Господин Ковач сразу же согласился. В собственном кабинете мне понравилось гораздо больше, чем в «Веселинке». Исчезло неосознанное чувство тревоги, вызванное словами Аля. Телефоны я предусмотрительно отключила.
– Я действительно не желал вашего присутствия на прощании со Светланой Владимировной, – сразу же заявил Альбрехт, устроившись в кресле. – Но совершенно по иным причинам, нежели высказали мне вы. В случае, если вам вздумается проявлять дальнейший интерес к обстоятельствам, связанным со смертью Светланы Владимировны, могут быть самые негативные последствия. И не только для вас. Пострадают ни в чем не повинные люди. Меня, и не только меня, настораживает ваше неуемное любопытство. Повторяю, Ирина Александровна выдвинула против меня совершенно необоснованные обвинения…

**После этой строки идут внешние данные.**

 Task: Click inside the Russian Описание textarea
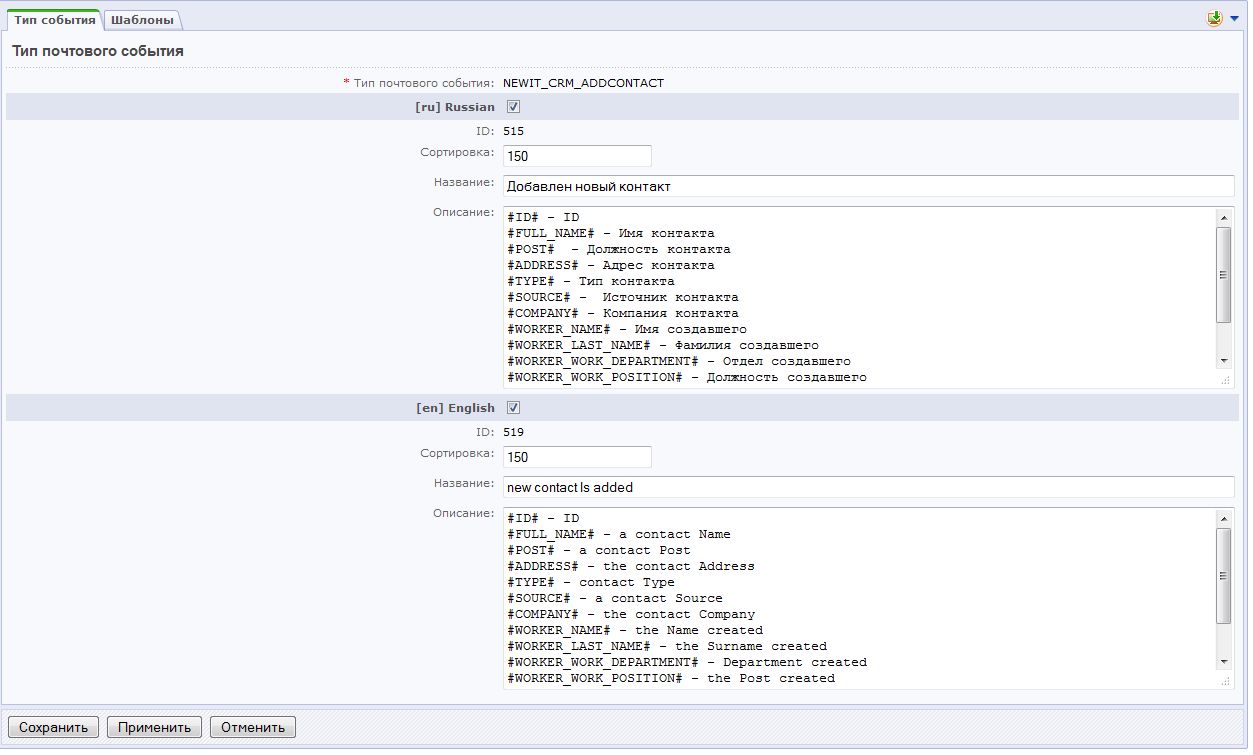(858, 297)
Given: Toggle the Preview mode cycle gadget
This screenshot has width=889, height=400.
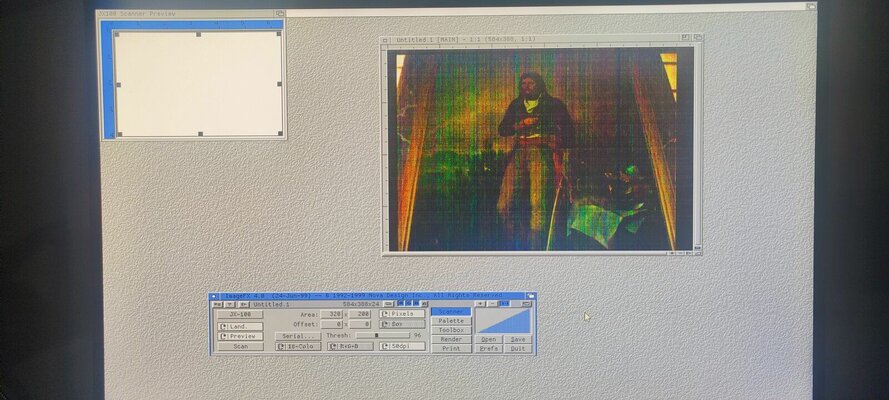Looking at the screenshot, I should pos(240,336).
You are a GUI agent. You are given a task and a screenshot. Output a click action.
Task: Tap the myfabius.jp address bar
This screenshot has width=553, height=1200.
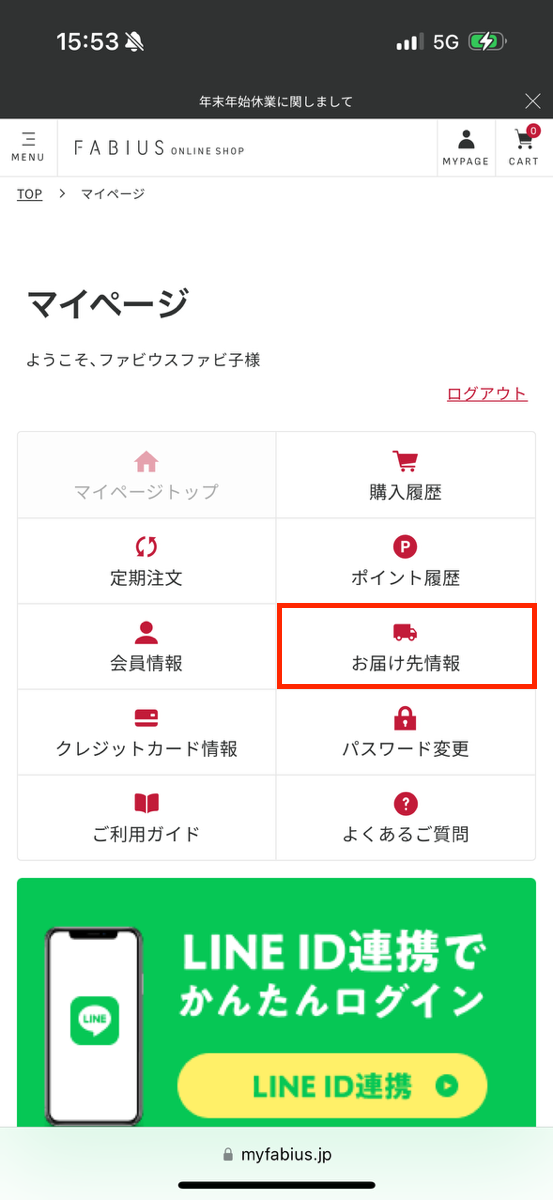point(276,1154)
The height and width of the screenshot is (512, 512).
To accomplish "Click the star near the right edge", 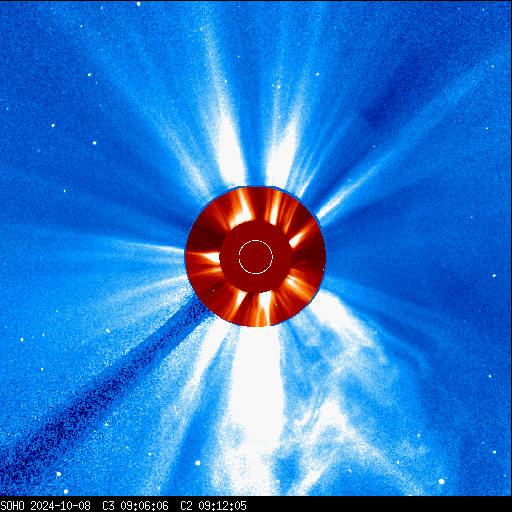I will (x=494, y=276).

– Ну, хватит!!! – не выдержала я, заметив, что у Наташки изменился цвет лица. Неизвестно, что она сделает с перепугу. В данный момент опасность исходила от господина Ковача. Подруге ничего не стоило ликвидировать ее хотя бы на время. Не зря Наташкина рука тянулась к полному графину с водой. – Считайте, что вы свою миссию выполнили – мы прониклись угрозами. Дальше, надо понимать, последует требование вернуть то, что нам не принадлежит и зажить спокойной размеренной жизнью.
«Мачо» хохотнул, помотал головой и, опершись локтем на колено, ткнулся лбом в ладонь. – А что именно вам не принадлежит? – глухо поинтересовался он, не поднимая глаз.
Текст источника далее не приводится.